Methods and recruitment

Interviews with study participants

Semi-structured interviews will be conducted with between 15 and 25 women recruited from the trial population. Written informed consent for interviews will be obtained at the same time as participants are consented into the trial. Interviews will be conducted around 6–8 weeks post-partum, will take place either face-to-face or by telephone, and will last approximately 30–45-min duration. Using a maximum diversity sampling approach, we will aim to recruit women who: completed the study and those who dropped out; those from different recruitment sites; those for whom this is their first birth versus those who had previous pregnancies; those with different genotypes, which may affect treatment experience.

Interviews with women who decline to participate in the trial

We aim to interview between 5 and 15 women who are eligible to join the feasibility trial but decline to participate (“decliners”). Written consent will be obtained by the recruiting staff member, and participants will subsequently be contacted by a qualitative researcher to arrange a telephone interview lasting approximately 15–20-min duration.

Interviews with clinical staff

We will aim to interview two to three staff considered ‘key informants’ in each study centre (e.g. research nurses/midwives, sickle nurse specialists, sickle haematologists and sickle obstetricians) to inform the definitive trial. Interviews will be conducted once the site recruitment phase has been completed (or if not possible, towards the end of the recruitment phase) to enable participants to have had adequate experience to reflect on the trial. Telephone interviews will be conducted; the duration of interviews will be approximately 30–45 min.

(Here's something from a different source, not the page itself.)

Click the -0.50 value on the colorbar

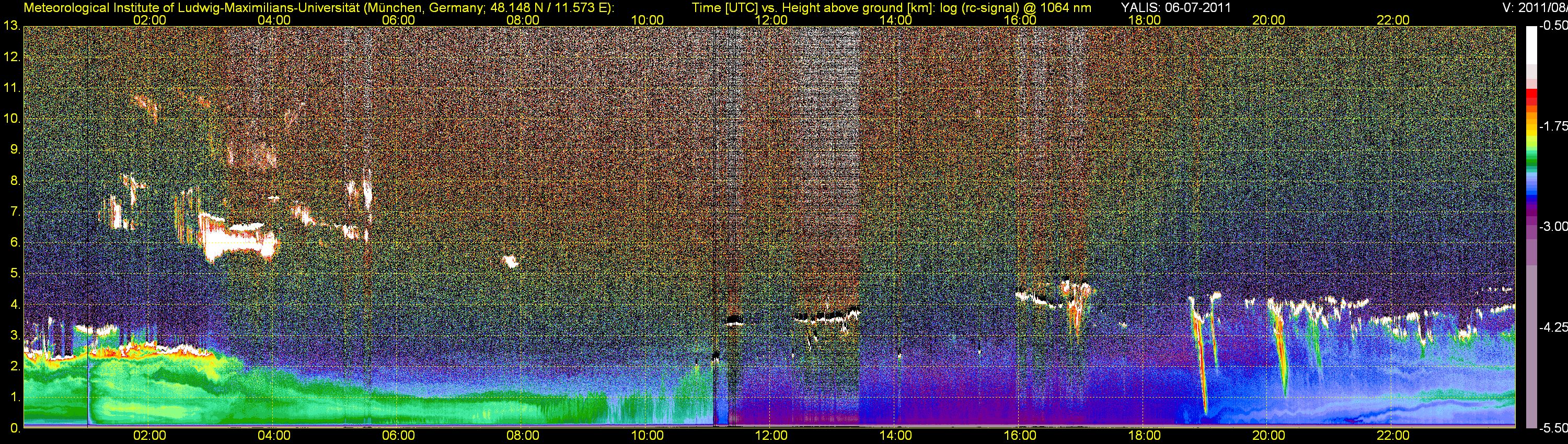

Topic guides will be devised for the three sets of qualitative interviews. Consistent with inductive qualitative research, relevant topics that arise during interviews will be added to the topic guide.

Analysis

All interviews will be digitally recorded and transcribed verbatim, and anonymised transcripts uploaded onto NVivo for Windows (Release 1.3) for data management and coding. Illustrative quotes will be reported to support themes and subthemes for each data set; pseudonyms will be used to ensure anonymity.

Interviews with trial participants will be analysed using reflexive thematic analysis [11], using the constant comparison approach to compare data within and across individual interviews to identify themes and subthemes. We will undertake subgroup analysis to identify any differences in findings across study sites, those who completed the study versus dropouts, previous pregnancy history, and different SCD genotypes. Standard methods will be employed to ensure rigour (e.g. audit trail, reflexive diaries, double coding, deviant case analysis).

Interviews with staff will be analysed as described for the trial participants, including sub-group analysis to identify differences in findings across study sites.

Data from interviews with women who declined to participate will be extracted from repeated listening of the audio files and incorporated into summary tables to report reasons for declining, suggestions to improve recruitment, and views on the preference of study design for the definitive trial. Additionally, differences in responses will be explored to determine if pregnancy history or previous history of transfusion, or concerns about the COVID-19 pandemic affects these participants’ decision to participate in this trial.

Conclusion

This statistical and qualitative analysis plan describes how the quantitative and qualitative data from this feasibility trial will be presented and analysed. This analysis plan was submitted to the journal prior to analysis to aid transparency, reduce reporting bias, and increase the validity of the study results.

Current trial status and further information

Recruitment to TAPS2 ended on October 31, 2022. Final follow-up data collection is due to take place in May 2023. The current version of the TAPS2 protocol is v1.3 13.08.2021. This analysis plan was formally approved at the TAPS2 Trial Steering Committee meeting on 12th January 2023. The Trial Master File, standard operating procedures and the study handbooks are stored securely at the TAPS2 coordinating centre located at Guy’s and St Thomas’ NHS Foundation Trust.